When the King returned to the Palace he sent a messenger to the Poor Man inviting him to visit but did not say why. The Poor Man quaked in his boots at the prospect. What could such a great King want with him? He searched his conscience several times wondering what fate awaited. Then he got dressed as warmly as he could, packed an apple core into his meager bundle and set off across the forbidding landscape. The winter wind bit at his weary bones, the frost nipped his nose and fingers and toes. The miles ate into his tired limbs and the freezing nights robbed his sleep.
Eventually he arrived at the Palace, exhausted, frightened and weak with hunger. The guard at the gate of the palace treated him roughly, set the Palace dogs on him and demanded payment to let him in but the Poor Man protested he had nothing to give.
‘Then, whatever the King gives you, I will have half’, threatened the guard and only let him pass once the Poor Man agreed. Outside the King’s antechamber stood another guard, just as mean and horrible. He too tried to shake the Poor Man down, demanding the other half of whatever he might receive from the King. The Poor Man was compelled to agree and was finally let in before the King who sat at the head of a vast table laden with food and lined each side with important looking men. A place had been set for the Poor Man and so he sat down.

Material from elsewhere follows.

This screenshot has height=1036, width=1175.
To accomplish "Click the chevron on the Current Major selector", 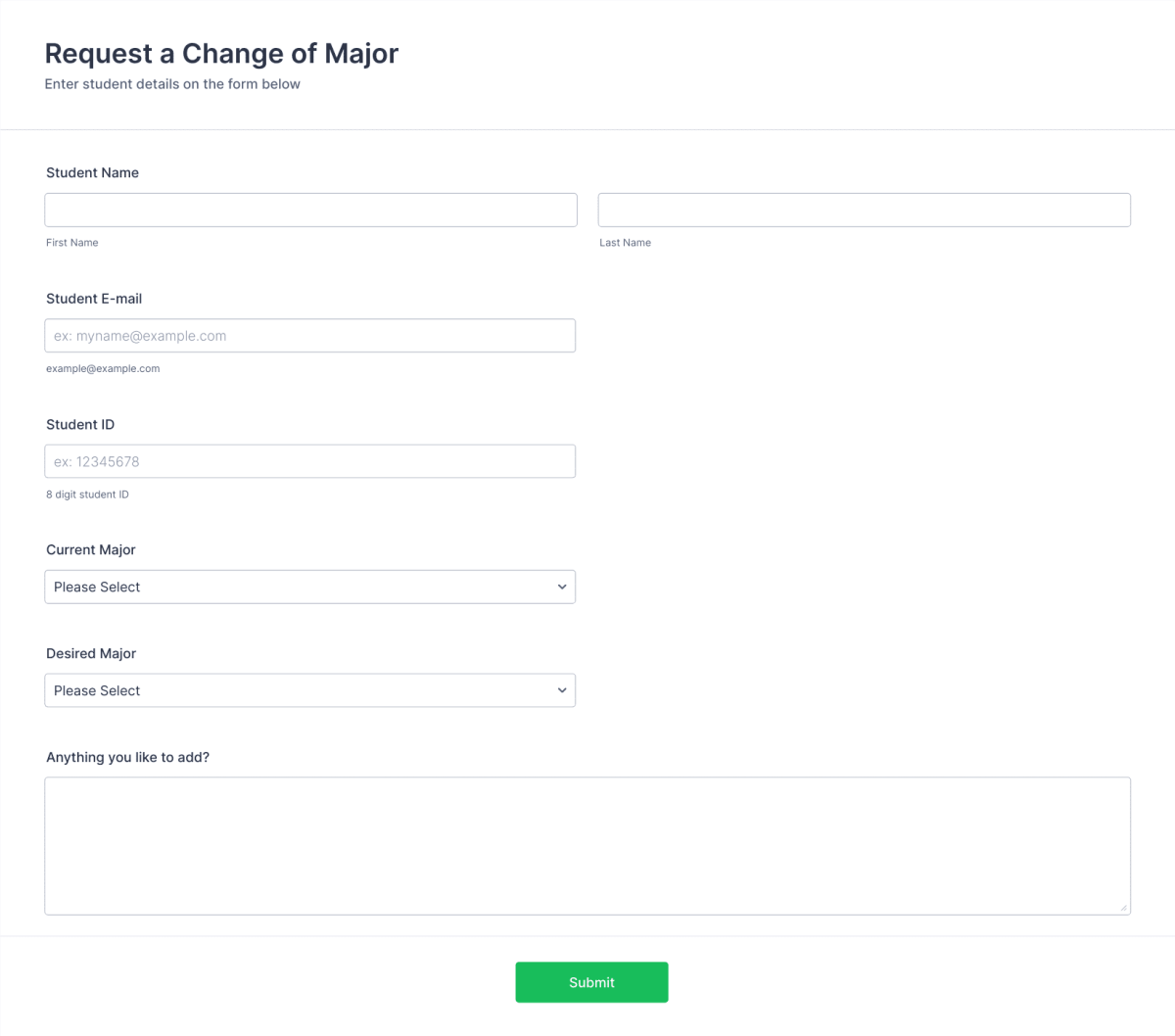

Servants arrived with bowls of steaming soup and all the guests began to eat but no spoon had been given to the Poor Man and so he sat there feeling anxious, wondering what to do. It was all made worse by the King announcing, ‘ what wonderful soup, only donkeys don’t eat it.’ The Poor Man was loathed to be the donkey at the table but then he had the idea to cut the end off a loaf of bread and use the hollowed out crust as his spoon, announcing once he had finished his bowl, ‘and only donkeys don’t eat their spoon,’ whereupon he wolfed down the soupy crust.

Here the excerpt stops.